[Objective] Copy every line of the records that contains the string "file", matching case exactly.

[Data provided]
┄┄┄┄┄┄┄┄┄┄┄┄┄┄┄┄┄┄┄┄

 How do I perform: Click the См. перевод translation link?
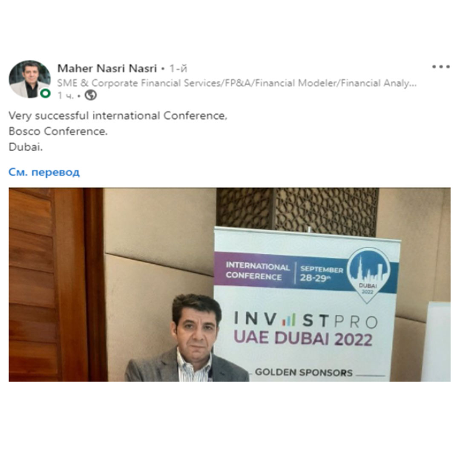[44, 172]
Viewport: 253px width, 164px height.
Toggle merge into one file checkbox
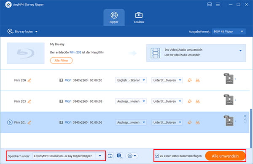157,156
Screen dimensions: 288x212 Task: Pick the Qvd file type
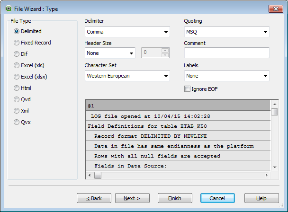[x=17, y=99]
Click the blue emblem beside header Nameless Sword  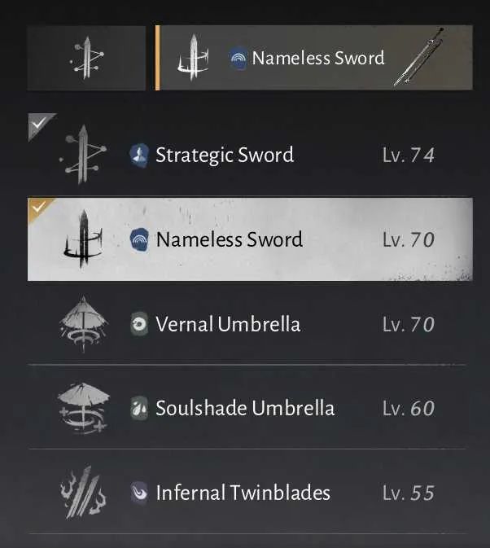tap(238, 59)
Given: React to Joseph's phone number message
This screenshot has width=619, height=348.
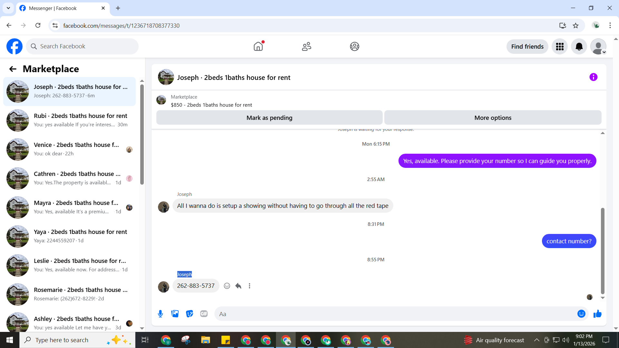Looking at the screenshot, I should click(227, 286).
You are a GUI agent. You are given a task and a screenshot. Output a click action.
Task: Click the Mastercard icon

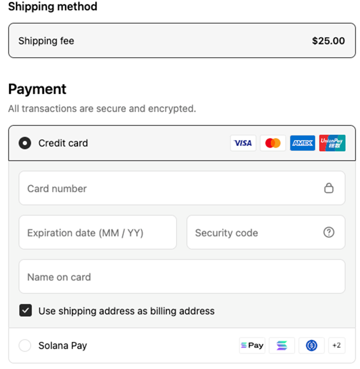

┄┄┄┄┄┄┄┄┄┄┄┄┄┄┄┄┄┄┄┄

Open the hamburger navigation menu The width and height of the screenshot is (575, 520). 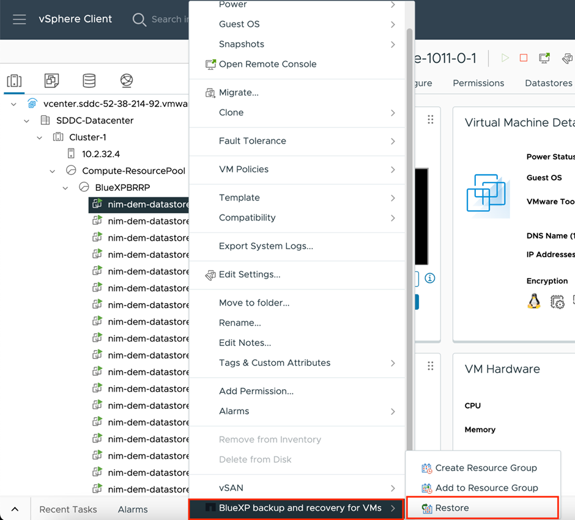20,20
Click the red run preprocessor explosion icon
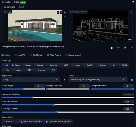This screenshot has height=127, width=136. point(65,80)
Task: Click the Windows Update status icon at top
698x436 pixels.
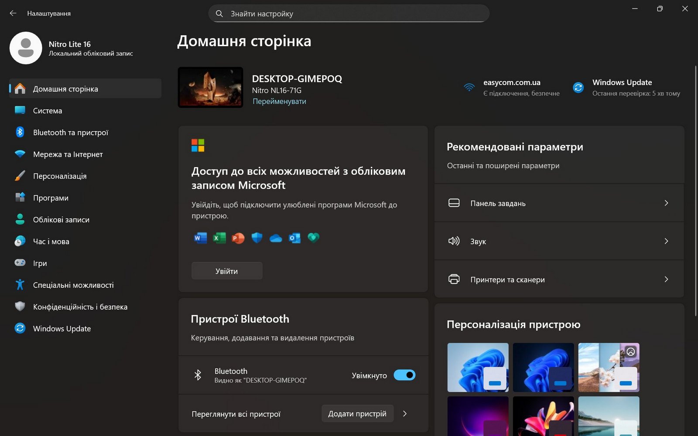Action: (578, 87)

┄┄┄┄┄┄┄┄┄┄┄┄┄┄┄┄┄┄┄┄

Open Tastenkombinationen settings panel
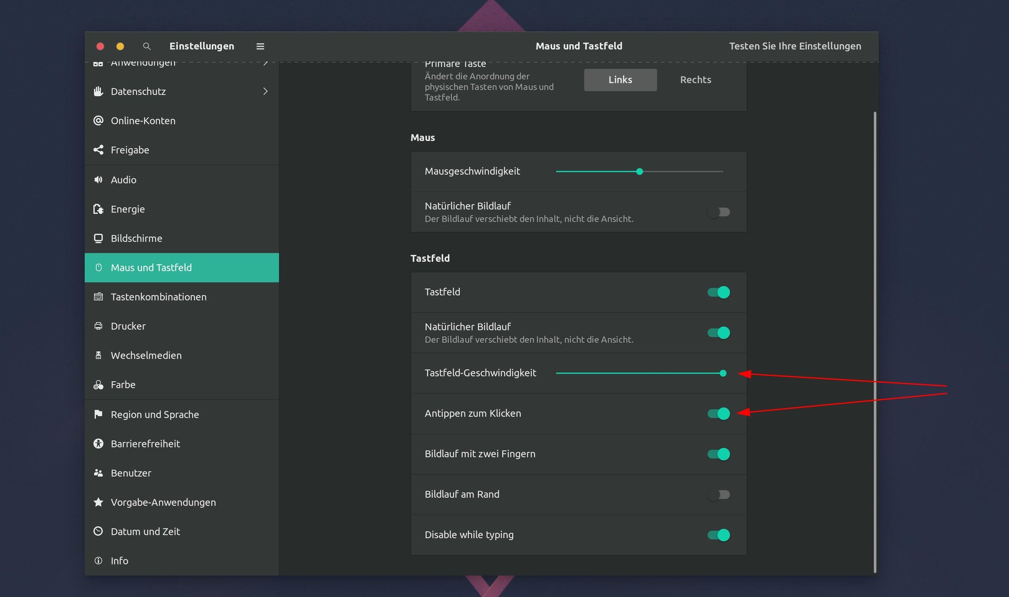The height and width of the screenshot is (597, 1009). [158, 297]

┄┄┄┄┄┄┄┄┄┄┄┄┄┄┄┄┄┄┄┄

[The result]
Toggle merge into one file checkbox
Screen dimensions: 288x212 Task: Pick the Qvd file type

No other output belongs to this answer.